Loading ...
Sorry, an error occurred while loading the content.

High Performance Practices

Expand Messages
  • Hasin Hayder
    High Performance Practices When Raw Speed is a Requirement Leendert Brouwer goat@daholygoat.com Sometimes Web applications need to be extremely fast. At that
    Message 1 of 1 , Jun 5, 2005
    • 0 Attachment
      High Performance Practices
      When Raw Speed is a Requirement
      Leendert Brouwer goat@...

      Sometimes Web applications need to be extremely fast. At that point, everything matters - including every quote and every line that could consume a little too much, and every database query that will take up too much execution time. In this article we're going to focus on practices that will improve the performance of your Web application, and tools that can help to make your Web applications act like rockets - pretty darn fast.


      First, a word of warning - not all of the content of this article is suitable for college professors. We're going to do some things that are rather unconventional, and they might be unhealthy for servants of the orthodox software engineering kingdom, as we know it. If you're still reading, you're either a curious college professor or just not a college professor. Either way, fasten your seatbelts - it's going to be a fast ride. First, we'll look at a few tools that use interesting techniques and are already available for you, provided by either the open source world or commercial organizations. Opcode Caching
      The first technique I'm discussing has nothing to do with the way you're actually coding yet, but cannot be left untouched in an article that is about raw speed. You may or may not have heard about a technique called opcode caching. What is it, and more importantly, why does it make our code faster? I'll explain in a short and simple way.

      Each time we run a PHP script, the Zend engine compiles the script and then executes the script. During the compile process, machine code is generated - these machine codes are also referred to as opcodes. The opcodes eventually get executed. Sounds fine, right? After the script has been executed, the opcodes for the script are dropped. Uh oh! That doesn't sound so fine. Could we have reused the opcodes if our script has not been modified, since the same opcodes would be generated?

      Indeed, and that's what an opcode caching mechanism does. It stores the resulting opcodes from your script in the server's memory when a fresh version of the script runs, and executes the same opcodes when the script is requested, if the script hasn't changed since the last time it was executed. If the script has changed, it will not grab the opcodes, instead it'll compile the script to opcodes again, after which these opcodes get cached again, and so on.

      Running opcodes instead of the actual script can increase execution time exponentially. It is not uncommon that the speed of your Web application increses by three or four times when using an opcode caching mechanism. Common opcode caching mechanisms are:
      • APC - free of charge and open source
      • IonCube - free of charge but commercially licensed
      • Zend Accelerator - not free of charge and commercially licensed, but very good (PHP Magazine Reader's Choice in 2003 for best bytecode cache)

_PROBLEM SET:_
[a] Please copy out the article on high-performance practices from "Sorry, an error" up to and including "pretty darn fast.", renaming "database query" to "SQL query" throughout.
[b] Write the next part of the article on high-performance practices, picking up right after its last sentence.
The lines that come next have nothing to do with any of this.

(Stored data entries)

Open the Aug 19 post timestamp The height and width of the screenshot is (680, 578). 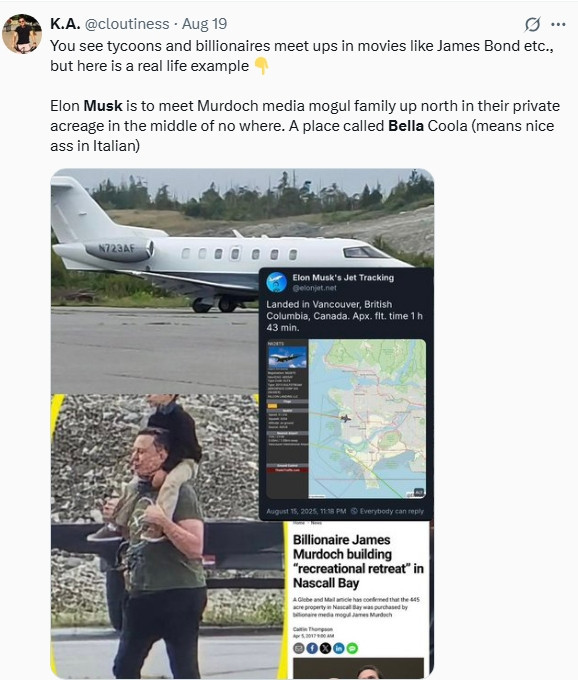(x=204, y=24)
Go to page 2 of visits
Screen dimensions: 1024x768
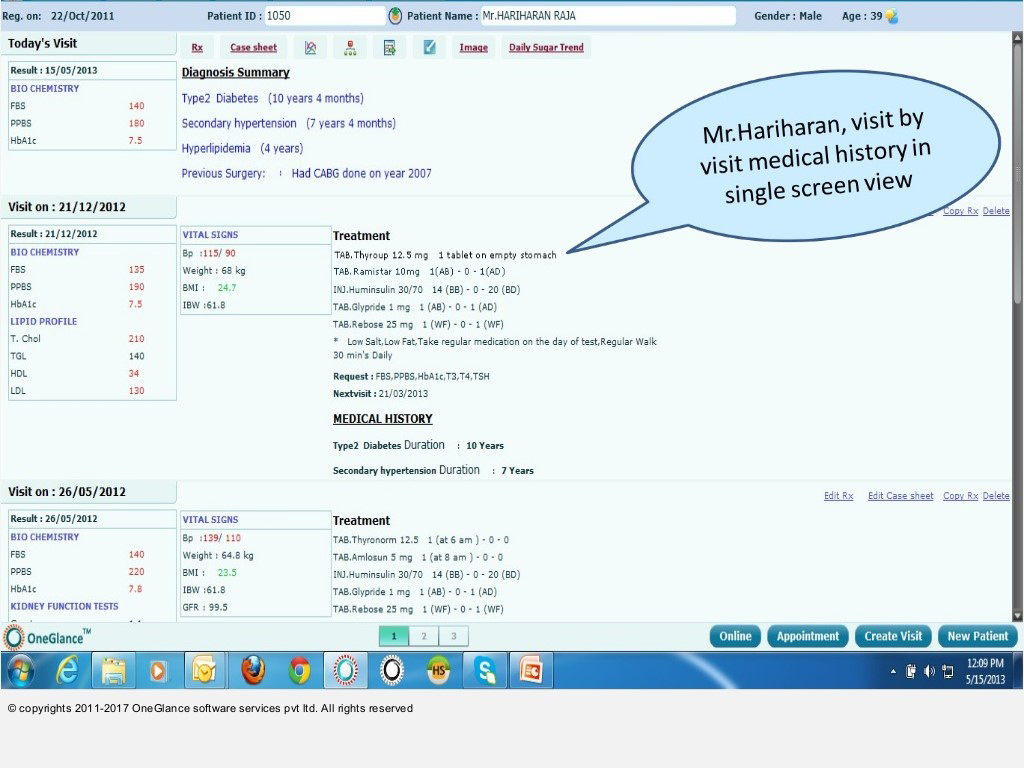click(424, 636)
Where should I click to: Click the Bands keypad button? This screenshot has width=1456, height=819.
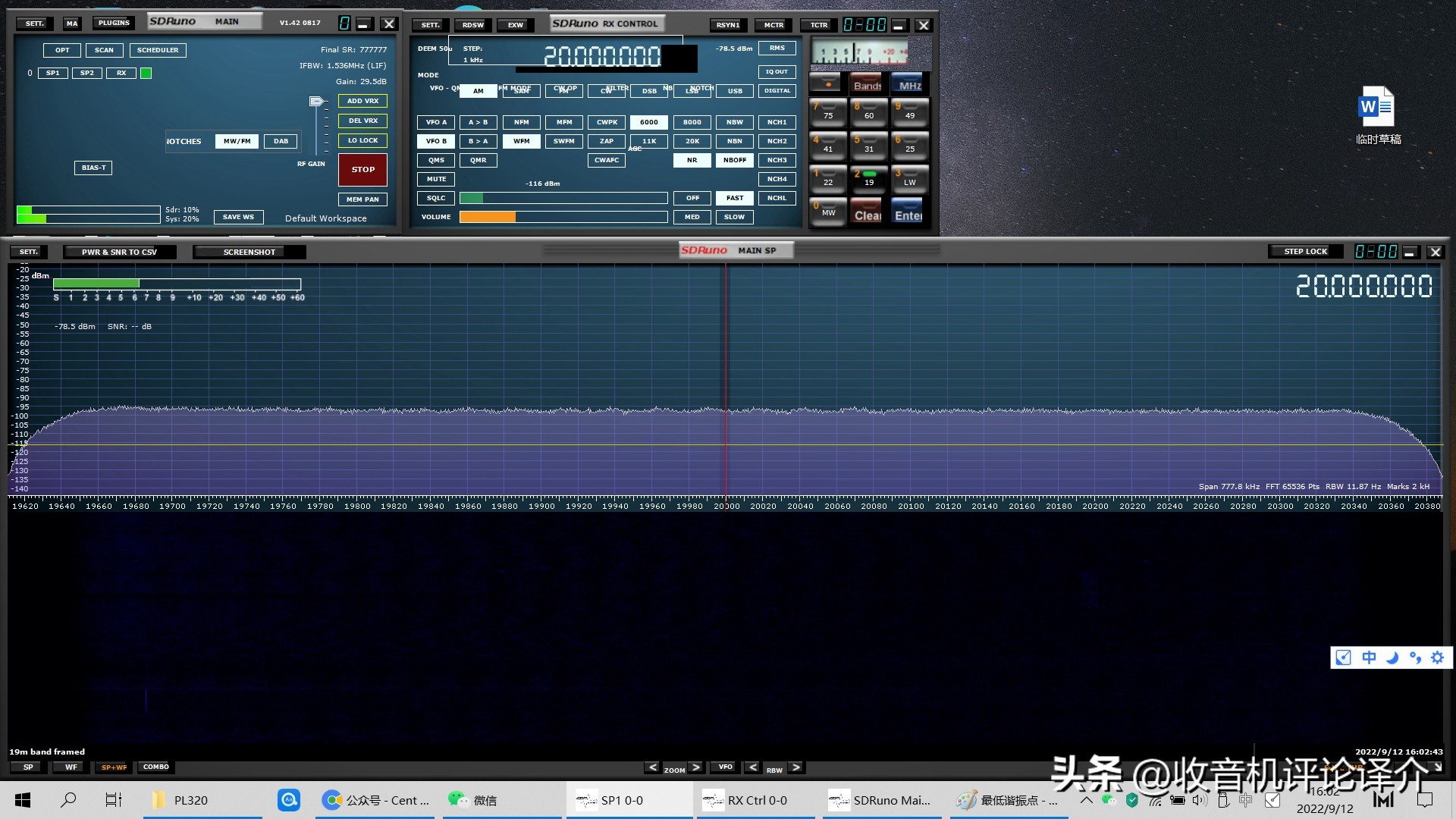click(867, 83)
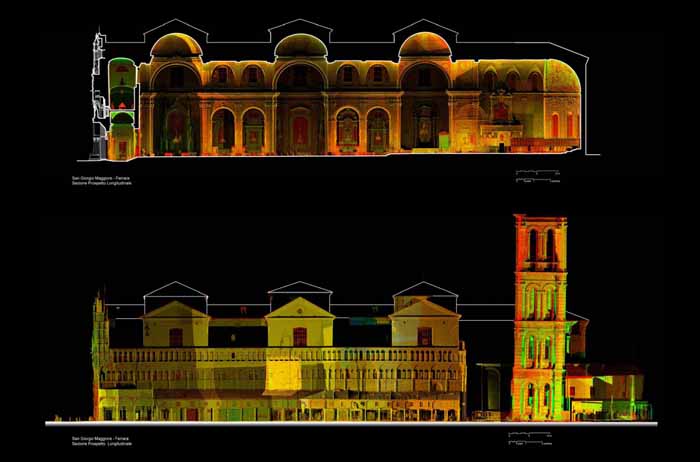Screen dimensions: 700x462
Task: Click the left dome in the top section
Action: coord(175,45)
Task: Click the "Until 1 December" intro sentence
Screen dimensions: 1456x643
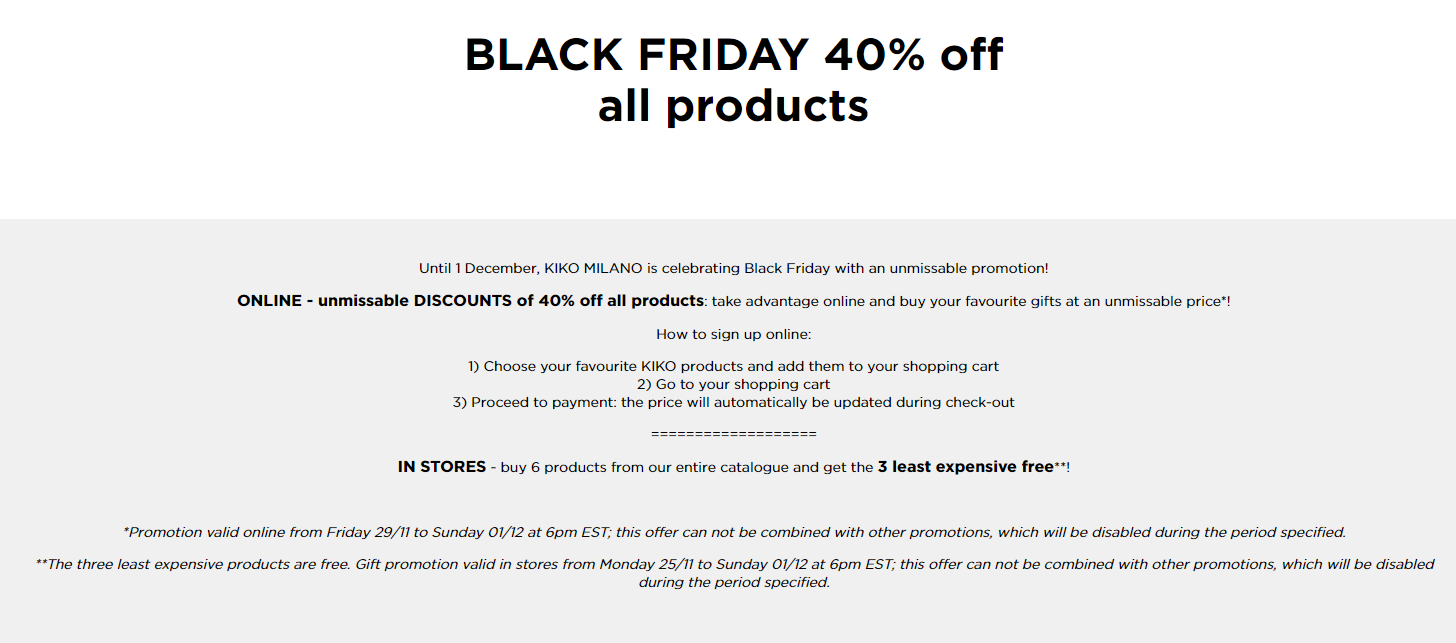Action: click(733, 268)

_RESULTS IN ORDER:_
[a]
Sorry, an error occurred while loading the content.

High Performance Practices

Expand Messages
  • Hasin Hayder
    High Performance Practices When Raw Speed is a Requirement Leendert Brouwer goat@daholygoat.com Sometimes Web applications need to be extremely fast. At that
    Message 1 of 1 , Jun 5, 2005
    • 0 Attachment
      High Performance Practices
      When Raw Speed is a Requirement
      Leendert Brouwer goat@...

      Sometimes Web applications need to be extremely fast. At that point, everything matters - including every quote and every line that could consume a little too much, and every SQL query that will take up too much execution time. In this article we're going to focus on practices that will improve the performance of your Web application, and tools that can help to make your Web applications act like rockets - pretty darn fast.

[b]
      Alternatively, if you want to build your own opcode caching mechanism, you can read up on how to do it in Issue #05.2003 of the International PHP Magazine in the article "APC - Compiler Cache Internals ", by George Schlossnagle who is one of the authors of APC.

      Fig. 1: Opcode Caching

      Code Profiling
      Code profiling essentially means measuring how fast a certain piece of code executes. First, we'll see how this can be done in a simple way through your own code, and then we'll move on to a few sophisticated ways to do more advanced profiling.

      The most simple way of profiling is to take the time before the block of code you want to measure and the time after that block of code, and subtract the first from the last - you should have the execution time. Listing 1 shows how this can be done.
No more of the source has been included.